Commercio

 

 

 

Proposte di legge:

 

Gambini, n. 3005,

10 luglio 2002

 

Gambini, n. 95,

30 maggio 2001 diventata Legge
n. 126/2004

Riqualificazione della rete distributiva, sviluppo della moneta elettronica, prevenzione delle rapine. Queste sono alcune delle molte idee per il commercio contenute in una proposta di legge che punta a sostenere le piccole e medie imprese. La crisi economica e il crollo della spesa delle famiglie, in uno scenario di forte concorrenza interna e con un sistema creditizio né adeguato né orientato al piccolo commercio, rende urgente l’impegno del Parlamento verso questo settore.

150 milioni di euro, questa è la cifra minima che il Governo dovrebbe stanziare per concedere il credito d’imposta del 20% per la riqualificazione della rete distributiva. Di questo stanziamento almeno il 50% dovrebbe essere destinato agli investimenti in beni strumentali e software per il commercio elettronico.

La moneta elettronica (Carte di credito e Pos) è poco sviluppata in Italia, sia per le abitudini dei consumatori sia per la scarsa propensione dei commercianti all’utilizzo, a causa di commissioni ritenute troppo alte. La nostra proposta tende ad aiutarne la diffusione, prevedendo un credito d’imposta sulle commissioni bancarie del 30%.

Il provvedimento per la sicurezza mira a ripristinare una norma abrogata con la Finanziaria 2002: il credito d’imposta del 20% per tutti gli esercizi e del 50% per tabaccherie, gioiellerie e distributori di benzina, per agevolare l’acquisto di beni destinati a prevenire rapine e atti violenti come, ad esempio, gli impianti di sicurezza e di registrazione delle immagini.
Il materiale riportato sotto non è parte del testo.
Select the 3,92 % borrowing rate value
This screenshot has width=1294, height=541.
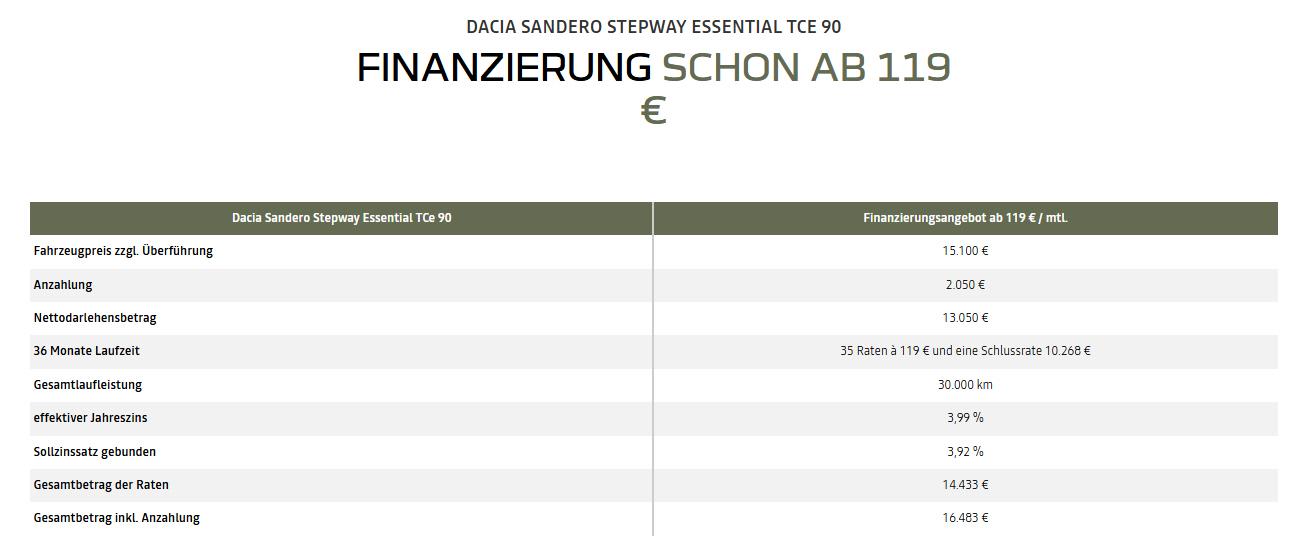[x=965, y=451]
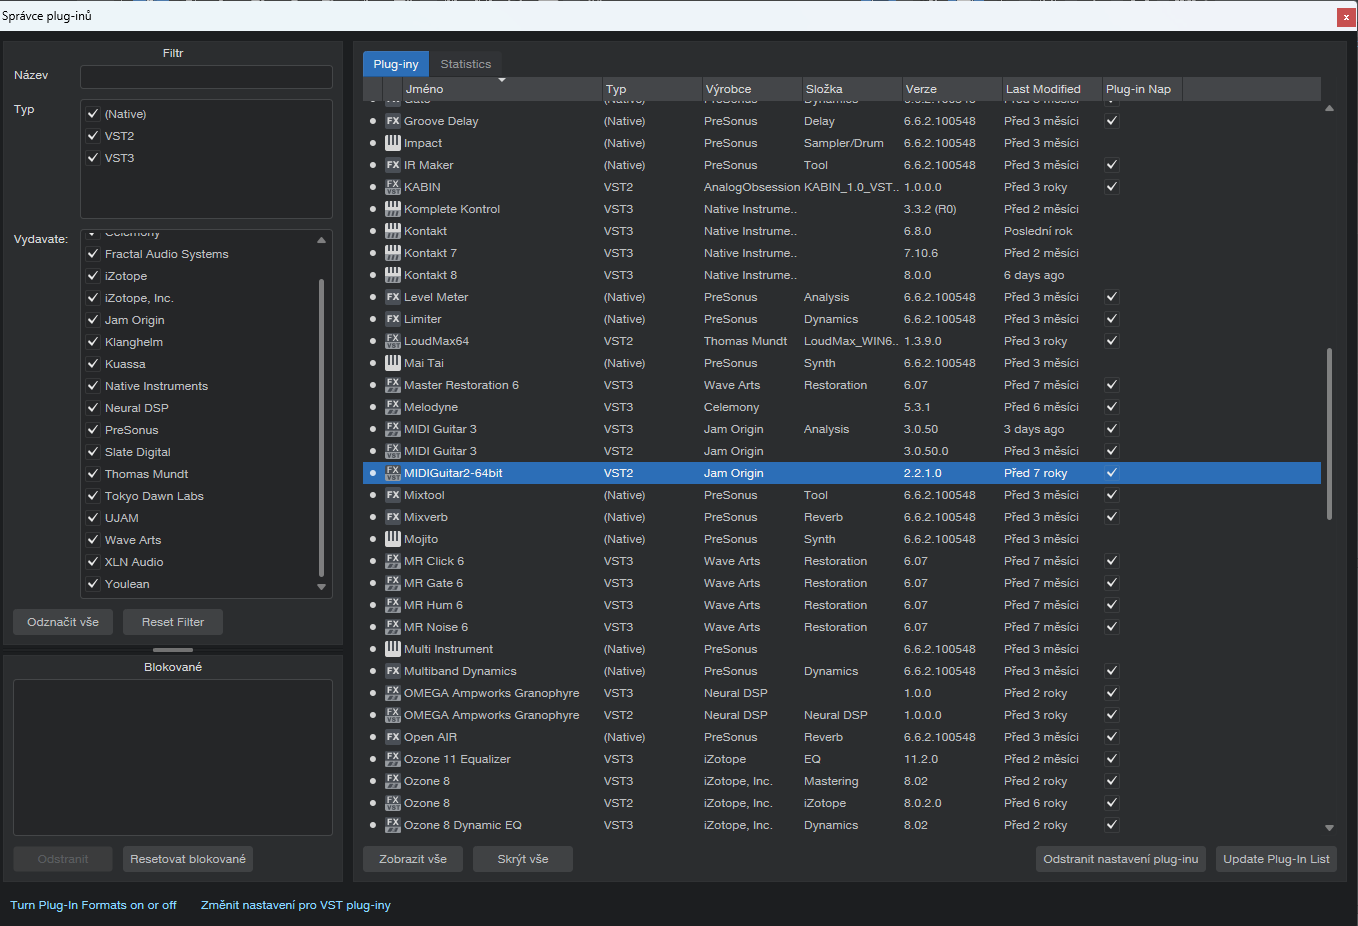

Inoltre per il settore abbigliamento e calzature abbiamo proposto di contabilizzare le rimanenze di magazzino dei commercianti al minuto non secondo il valore d’acquisto ma secondo il valore reale, che si riduce di anno in anno.

È stata approvata la legge sull’affiliazione commerciale, in gergo franchising: un sistema in forte espansione e dalle grandi opportunità, da noi promosso in modo particolare. Negli ultimi anni il settore ha registrato un forte sviluppo anche nel nostro Paese, dal commercio ai servizi, ma ciò è avvenuto in una vera e propria giungla priva di regole, con tutte le ricadute negative che questo comporta. La legge approvata ha voluto dare certezze contrattuali sia all’impresa affiliante che a quella affiliata. Il franchising, come il Multilevel marketing, è il segno di un’imprenditoria diffusa che nei paesi europei è già affermata e regolamentata; la sua crescita è un beneficio per l’occupazione e per il consumo.